→ TASK OBJECTIVE
Lines to return, exactly: from the line with "Viewport: 1400px width, 846px height." to the line with "the skip-to-start replay" in the entries below, both included.

→ EXERCISE DATA
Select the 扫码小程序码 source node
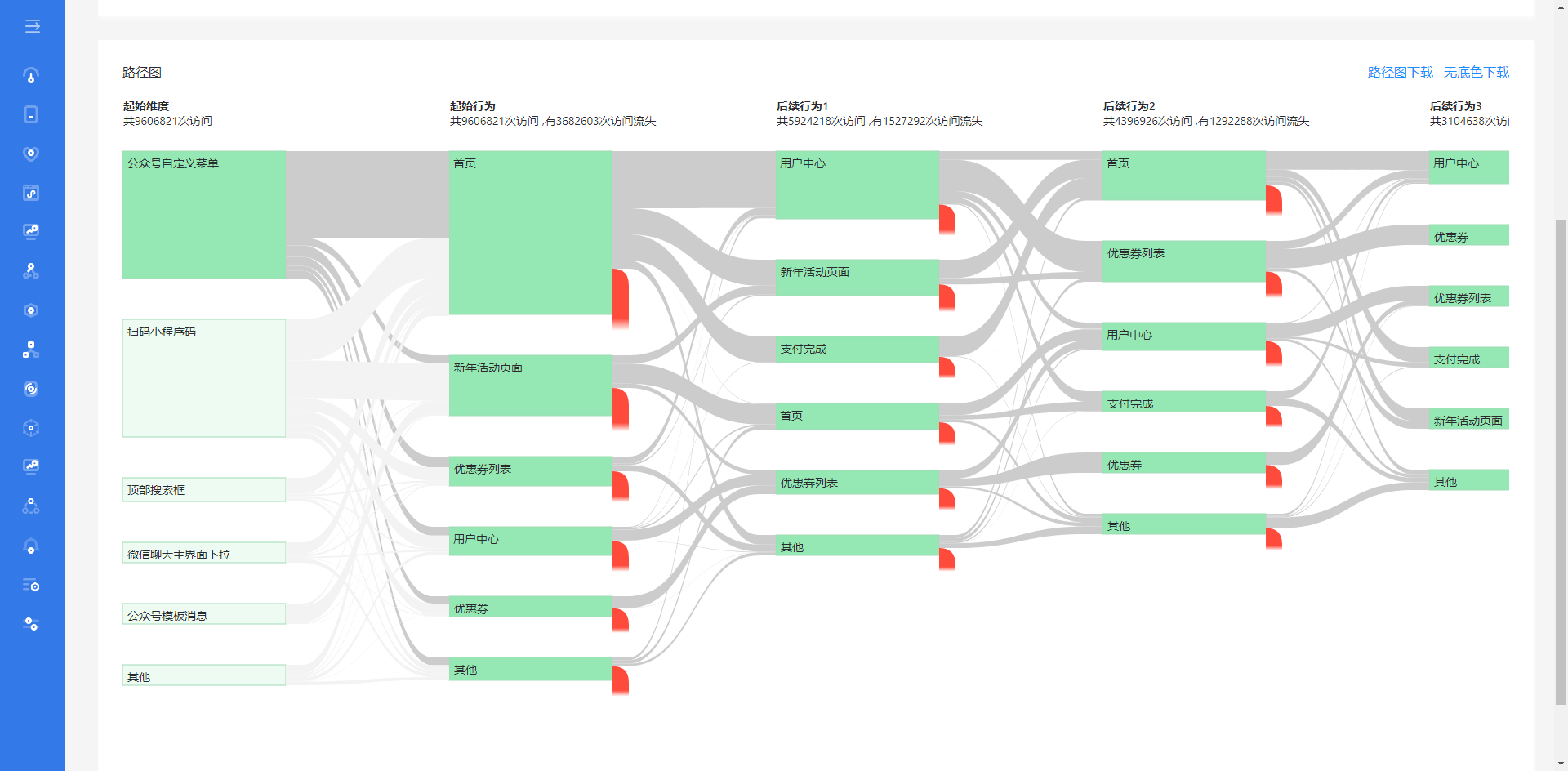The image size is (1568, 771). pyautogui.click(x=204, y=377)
---
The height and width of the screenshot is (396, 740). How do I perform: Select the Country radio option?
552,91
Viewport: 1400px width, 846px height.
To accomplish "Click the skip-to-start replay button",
--
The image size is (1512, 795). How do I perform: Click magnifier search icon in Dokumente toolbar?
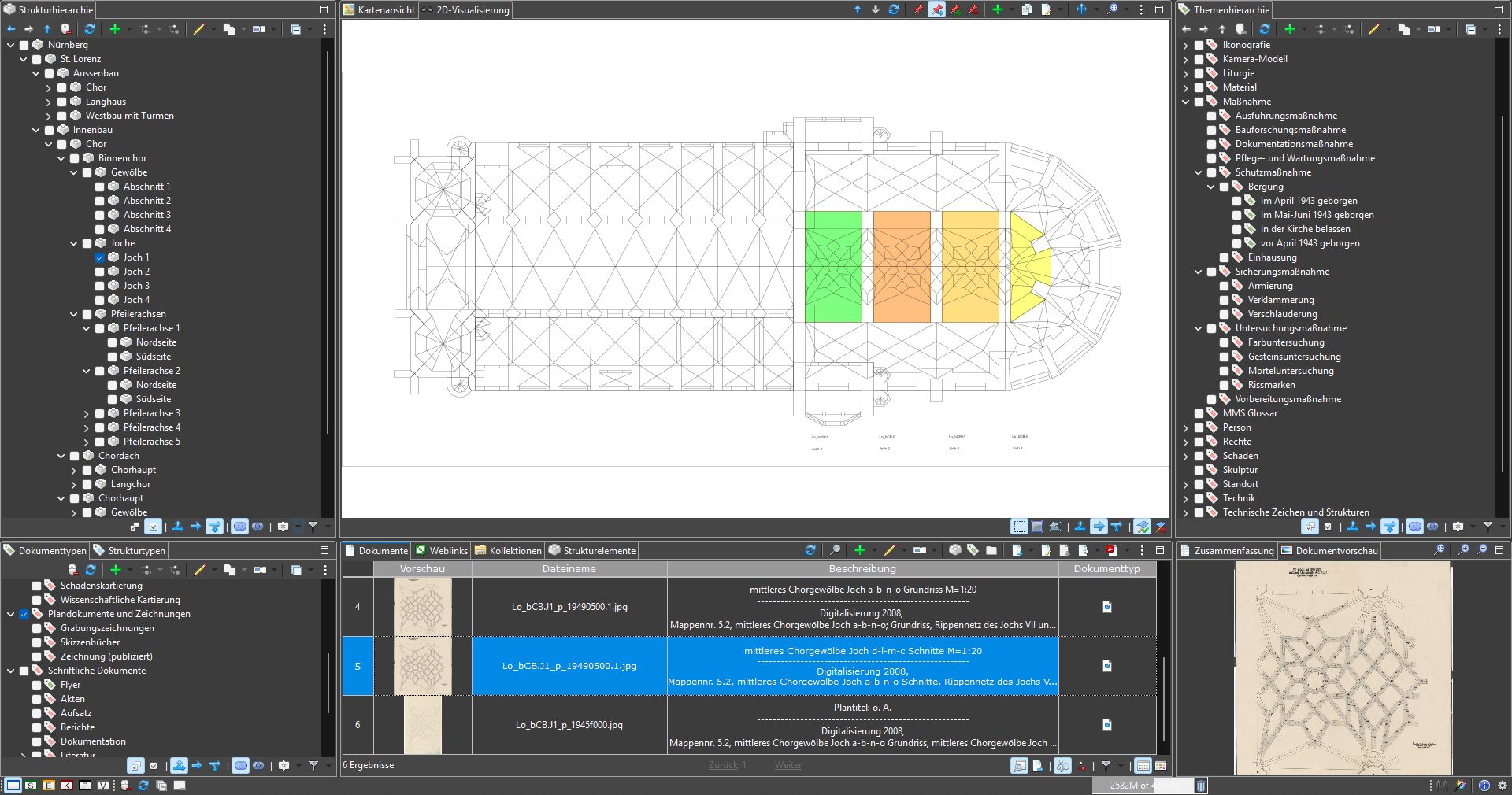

→ ANSWER BELOW
Viewport: 1400px width, 846px height.
To accomplish "Click the skip-to-start replay button",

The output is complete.